How to Make a Concrete ‘Green Man’ with Leaves

Taking a project from an idea to a completely finished stage can be a challenge sometimes… Even though I see my concept clearly in my mind that does not guarantee success. One thing I’ve learnt is not to give up prematurely. Come along my journey and see how to make a concrete Green Man with leaves.

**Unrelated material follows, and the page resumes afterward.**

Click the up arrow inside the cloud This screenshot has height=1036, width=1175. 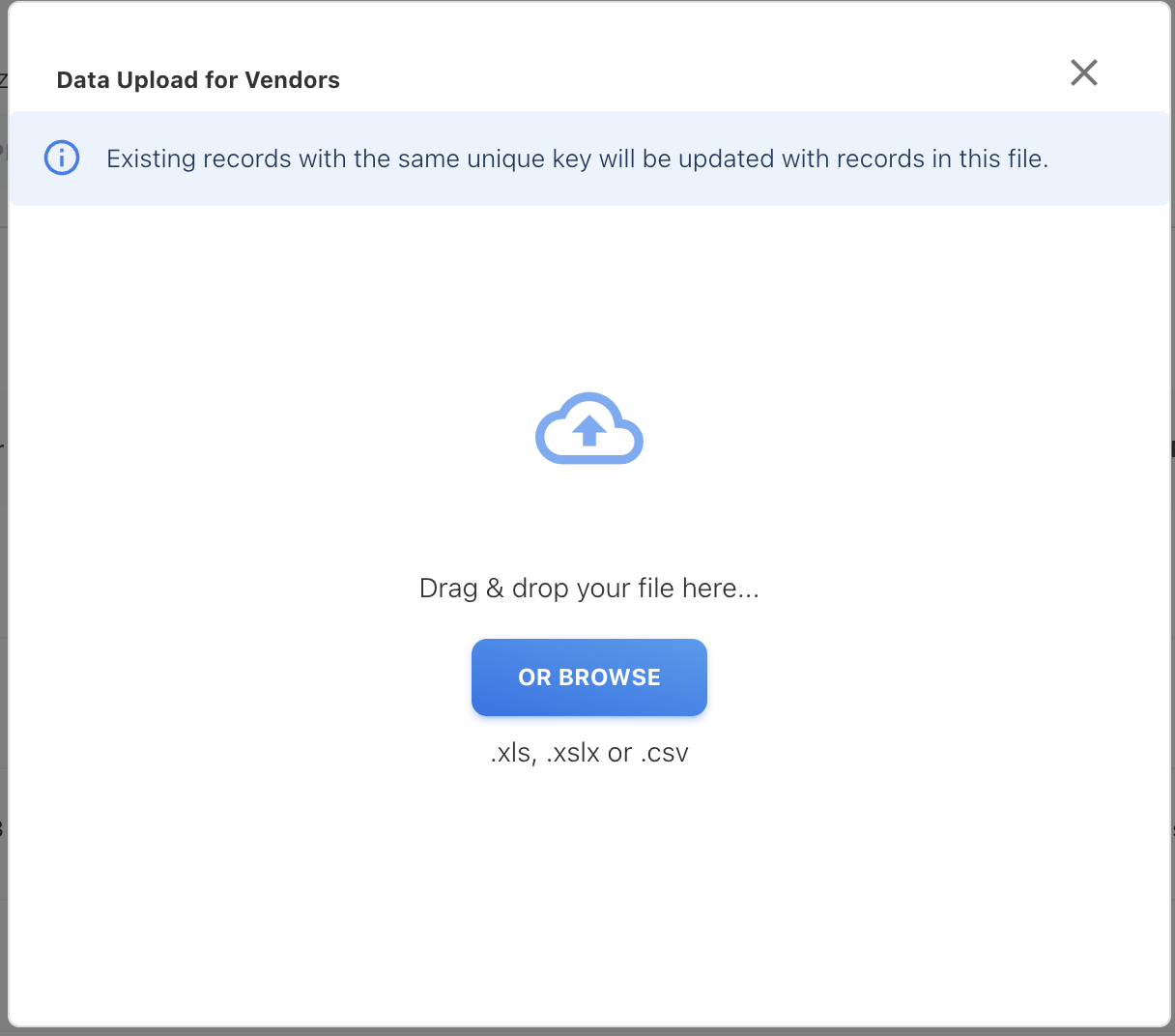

In last few weeks I’ve had some challenges with my concrete crafting. ‘But, no problem; I will accept those as valuable lessons. The Quikrete Fast set Allcrete mix was behaving badly. Efflorescence was developing quickly and the things I cast just seemed to crack up quickly after making. I was convinced that it was the age of the mix so I demanded a refund at the store as I had just bought it. I used up the rest and under similar conditions but this time it was acting differently. Hmmm, why did it? The only thing I can figure out is our air quality had been quite poor here since we were having a lot of smoke from the rampant forest fires. It smelt like a bonfire outside. I am going to assume that that was the reason (let me know if you know)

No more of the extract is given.